===== Data in this exercise

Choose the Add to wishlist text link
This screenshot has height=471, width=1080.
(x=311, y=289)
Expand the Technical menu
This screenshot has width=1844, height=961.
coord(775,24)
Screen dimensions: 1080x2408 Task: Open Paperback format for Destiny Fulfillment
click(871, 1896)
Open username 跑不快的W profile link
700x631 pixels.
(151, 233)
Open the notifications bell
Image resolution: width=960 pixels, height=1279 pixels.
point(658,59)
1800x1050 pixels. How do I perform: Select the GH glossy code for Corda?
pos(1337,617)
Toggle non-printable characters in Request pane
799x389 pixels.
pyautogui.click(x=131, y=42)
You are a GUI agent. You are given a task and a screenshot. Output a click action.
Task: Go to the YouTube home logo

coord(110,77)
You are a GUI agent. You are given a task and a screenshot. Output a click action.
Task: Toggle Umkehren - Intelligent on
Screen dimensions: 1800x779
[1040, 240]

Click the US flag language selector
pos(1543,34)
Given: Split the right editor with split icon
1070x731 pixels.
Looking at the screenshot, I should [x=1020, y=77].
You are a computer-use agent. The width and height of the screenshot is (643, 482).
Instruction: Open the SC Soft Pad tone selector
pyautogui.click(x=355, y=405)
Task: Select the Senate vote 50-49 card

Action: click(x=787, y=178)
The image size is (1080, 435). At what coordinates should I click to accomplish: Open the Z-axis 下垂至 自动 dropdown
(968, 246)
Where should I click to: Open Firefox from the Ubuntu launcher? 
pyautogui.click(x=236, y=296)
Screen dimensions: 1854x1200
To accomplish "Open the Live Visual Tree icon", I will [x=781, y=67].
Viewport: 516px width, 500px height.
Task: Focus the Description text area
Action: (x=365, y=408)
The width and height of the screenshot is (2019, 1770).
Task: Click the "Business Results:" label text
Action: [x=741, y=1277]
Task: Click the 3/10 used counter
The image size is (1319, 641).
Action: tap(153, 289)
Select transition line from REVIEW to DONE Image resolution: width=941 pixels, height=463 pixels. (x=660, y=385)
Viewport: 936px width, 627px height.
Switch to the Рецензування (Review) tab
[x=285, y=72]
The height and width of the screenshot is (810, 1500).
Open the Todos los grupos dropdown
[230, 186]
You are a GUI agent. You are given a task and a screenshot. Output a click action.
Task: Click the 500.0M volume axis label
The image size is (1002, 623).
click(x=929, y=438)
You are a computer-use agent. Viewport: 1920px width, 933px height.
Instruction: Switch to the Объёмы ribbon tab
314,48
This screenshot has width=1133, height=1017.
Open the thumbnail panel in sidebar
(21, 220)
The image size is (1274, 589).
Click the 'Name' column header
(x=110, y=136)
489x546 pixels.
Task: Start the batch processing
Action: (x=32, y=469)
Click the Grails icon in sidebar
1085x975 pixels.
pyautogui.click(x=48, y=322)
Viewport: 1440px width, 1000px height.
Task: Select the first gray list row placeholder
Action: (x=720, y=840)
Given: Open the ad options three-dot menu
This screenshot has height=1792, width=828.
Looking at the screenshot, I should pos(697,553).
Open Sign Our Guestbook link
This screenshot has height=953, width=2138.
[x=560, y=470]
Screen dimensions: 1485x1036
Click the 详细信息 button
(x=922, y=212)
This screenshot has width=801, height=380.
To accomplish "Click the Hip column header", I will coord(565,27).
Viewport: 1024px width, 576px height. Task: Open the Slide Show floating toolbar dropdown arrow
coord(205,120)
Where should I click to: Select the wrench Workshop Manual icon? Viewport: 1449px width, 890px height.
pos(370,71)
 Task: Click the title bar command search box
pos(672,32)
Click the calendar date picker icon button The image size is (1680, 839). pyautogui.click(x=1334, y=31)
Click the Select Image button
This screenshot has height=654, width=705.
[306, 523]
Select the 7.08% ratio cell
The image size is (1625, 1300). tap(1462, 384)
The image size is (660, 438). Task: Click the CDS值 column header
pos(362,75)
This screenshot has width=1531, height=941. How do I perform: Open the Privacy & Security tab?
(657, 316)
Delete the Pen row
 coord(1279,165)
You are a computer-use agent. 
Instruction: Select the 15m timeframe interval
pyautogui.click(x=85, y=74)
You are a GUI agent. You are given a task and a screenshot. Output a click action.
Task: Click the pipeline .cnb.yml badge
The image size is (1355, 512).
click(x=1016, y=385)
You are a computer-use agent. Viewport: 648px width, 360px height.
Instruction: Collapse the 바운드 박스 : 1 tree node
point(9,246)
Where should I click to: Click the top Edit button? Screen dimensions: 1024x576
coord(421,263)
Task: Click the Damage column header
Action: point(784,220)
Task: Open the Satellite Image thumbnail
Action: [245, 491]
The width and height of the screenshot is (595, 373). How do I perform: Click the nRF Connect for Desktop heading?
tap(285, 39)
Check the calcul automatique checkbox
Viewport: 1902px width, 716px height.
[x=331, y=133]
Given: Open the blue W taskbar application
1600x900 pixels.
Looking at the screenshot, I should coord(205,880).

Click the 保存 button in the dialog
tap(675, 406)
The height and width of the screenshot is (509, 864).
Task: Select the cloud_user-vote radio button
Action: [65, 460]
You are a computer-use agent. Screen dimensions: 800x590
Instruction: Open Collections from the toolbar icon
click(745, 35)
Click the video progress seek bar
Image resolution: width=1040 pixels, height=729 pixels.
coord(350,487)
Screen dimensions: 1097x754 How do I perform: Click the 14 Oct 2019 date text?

==========

* What to work on
Return only those lines of the records that contain the string "Toggle".

* Exercise result
Toggle non-printable characters in Request pane
Task: Toggle Umkehren - Intelligent on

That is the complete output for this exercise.